血腥魂哭
「母上!」
跪く婦人のそばに駆け寄るのは、貴志であった。光燕世子の顔を見止めて、はっとしたが、跪かずかがんで母をかばうようにその肩に手を置く。この婦人こそ、宰相・李太定の妻で貴志と瞬志ら五兄弟の母である、文星連だった。
一旦眠りについた貴志だったが、世界樹の前で皆集まる夢を見て。何か禍々しい声が劉開華の名を呼んだところで、驚いて目が覚めて。しばらくぼーっとしていたが。
その劉開華の部屋が何やら騒がしく。半乾きながら筆をふところにおさめて、やってきてみれば……。
「源龍は?」
「源龍殿は武具一式を身に着けている最中です」
「わかりました、ありがとうございます」
公孫真の返答に礼を述べ、貴志は母をかばいながら光燕世子を見据える。
「あなたは、巡察に出ていたと聞きましたが……」
劉開華は堂々と世子を見下ろし、公主然と振る舞う。隙を見せてはいけないと、内なる本能が警戒していた。
(この世子、私と同じように武芸を身に着けているのね)
それだけではない、世子のすぐ後ろの召使いも、何やらただならぬものを感じるのだが……。
(突然で申し訳ないけれど……)
劉開華は召使いに目をやり。床を音もたてずに進み出たかと思うと、なんと召使いに掌を向け掌打を打ち込もうとするではないか。
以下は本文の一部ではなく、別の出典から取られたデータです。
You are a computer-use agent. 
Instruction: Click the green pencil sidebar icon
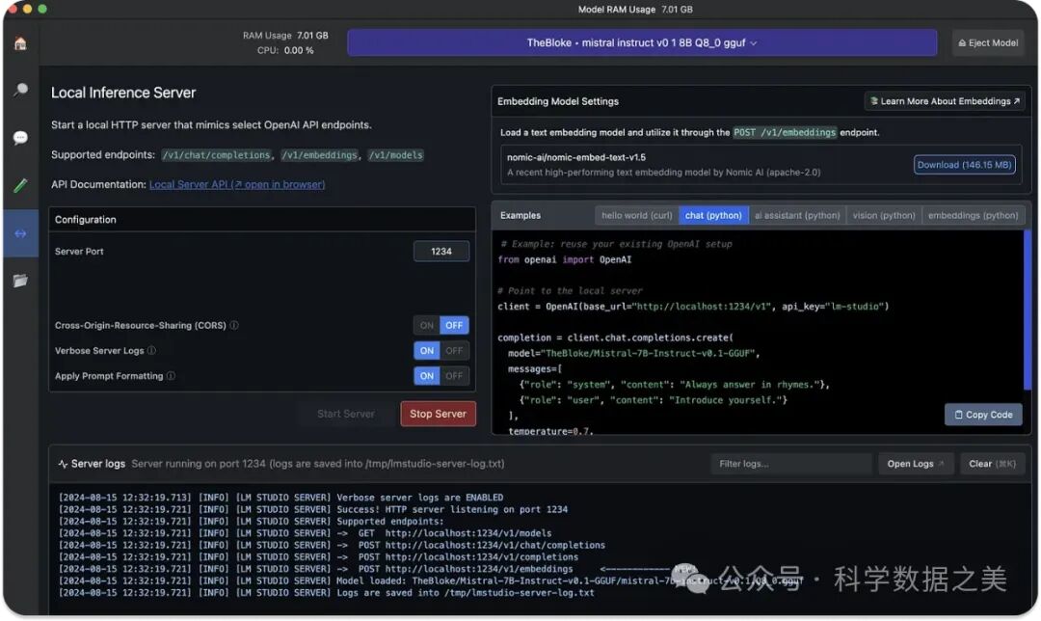click(x=20, y=185)
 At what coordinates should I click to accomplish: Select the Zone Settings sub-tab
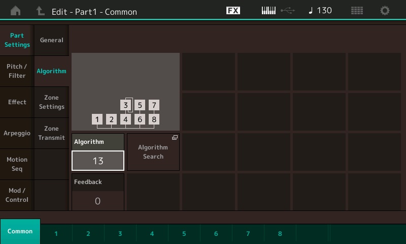[51, 102]
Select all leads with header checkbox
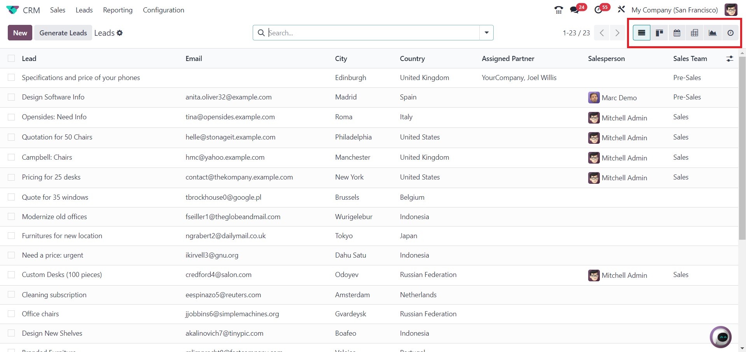Viewport: 746px width, 352px height. (x=11, y=58)
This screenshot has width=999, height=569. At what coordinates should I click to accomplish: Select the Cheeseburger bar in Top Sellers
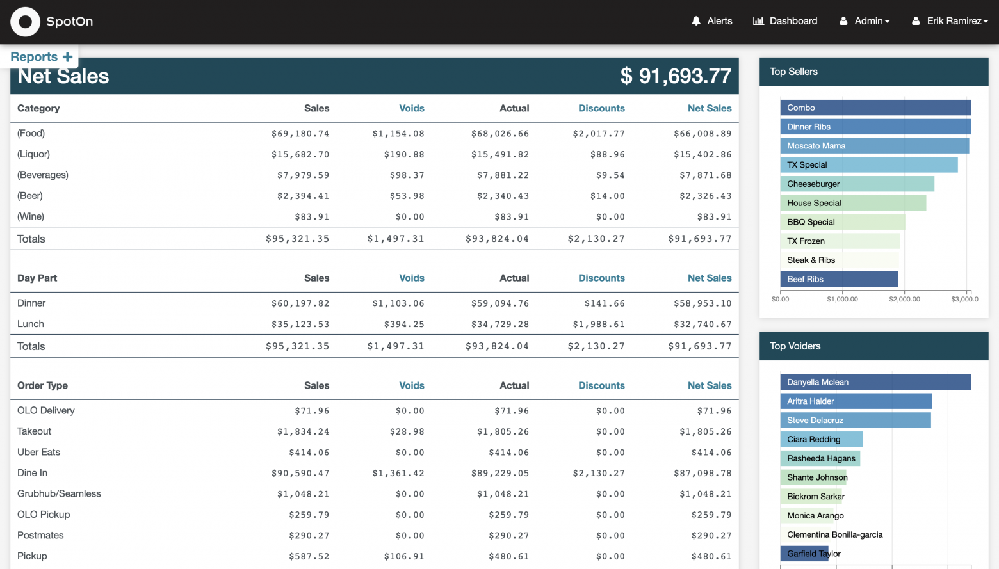click(x=857, y=184)
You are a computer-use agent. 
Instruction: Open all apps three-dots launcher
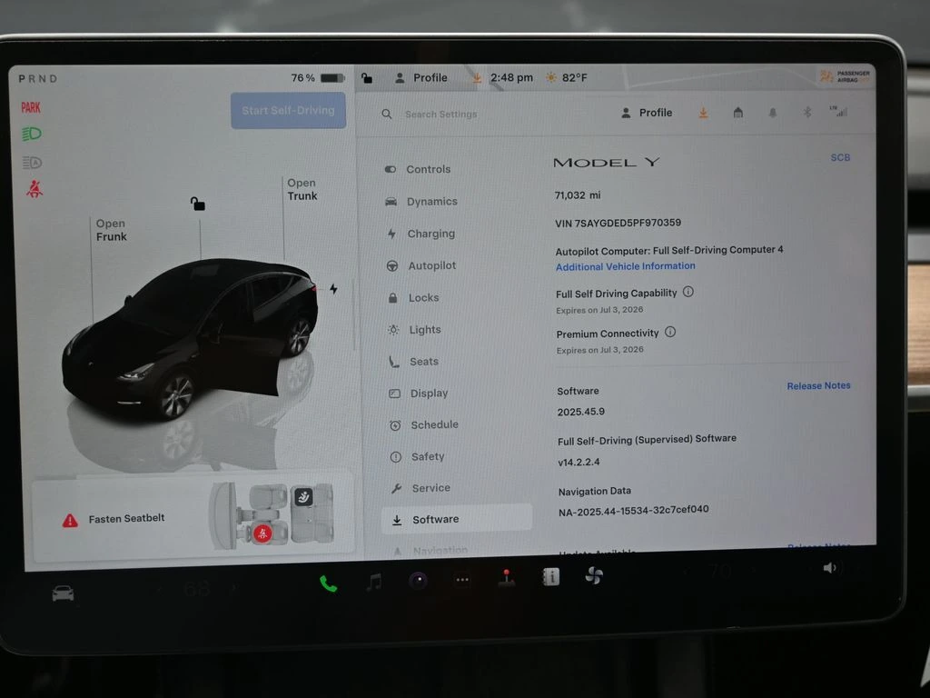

しかし、召使いは相手の掌を見切り。咄嗟に後ろに跳躍し。チマもひらりと舞わせながら着地し。はっとして、次にふっと不敵な笑みを浮かべ。開き直って、たたずむ。
「やはりあなたも只者ではありませんでしたね」
召使いの動作に星連はたいそう驚き、失神してしまった。やむなく侍女に母を預けて、部屋に戻してもらう。
(よくこれで五人の子を生んだなあ)
そんな疑問はともかくとして。今は光燕世子と、召使いである。
周囲の緊張感は一気に高まった。
「もしや、あなたは天頭山教の信者ではありませんか?」
劉開華に問われて、召使いの女はふっと不敵な笑みを浮かべ。それから、麗の方を向いた。
「……あッ! 天君!」
麗は召使いと顔を合わせ、仰天し、これも驚きのあまり失神して両親、朱家夫妻に支えられながら倒れる始末。
「天君がどうした!」
突然、黒旋風ともいうべき勢いで人をかき分け、さらに得物をぶうんと光燕世子めがけて横凪に振るう者があった。
「だめ、源龍さん!」
劉開華は慌てて止めるが、間に合わず。打龍鞭は勢いよく光燕世子の脇腹めがけてほとばしった。しかし、多少慌ててしまったものの、上手く身切って咄嗟に床を蹴ってすんでのところで避けた。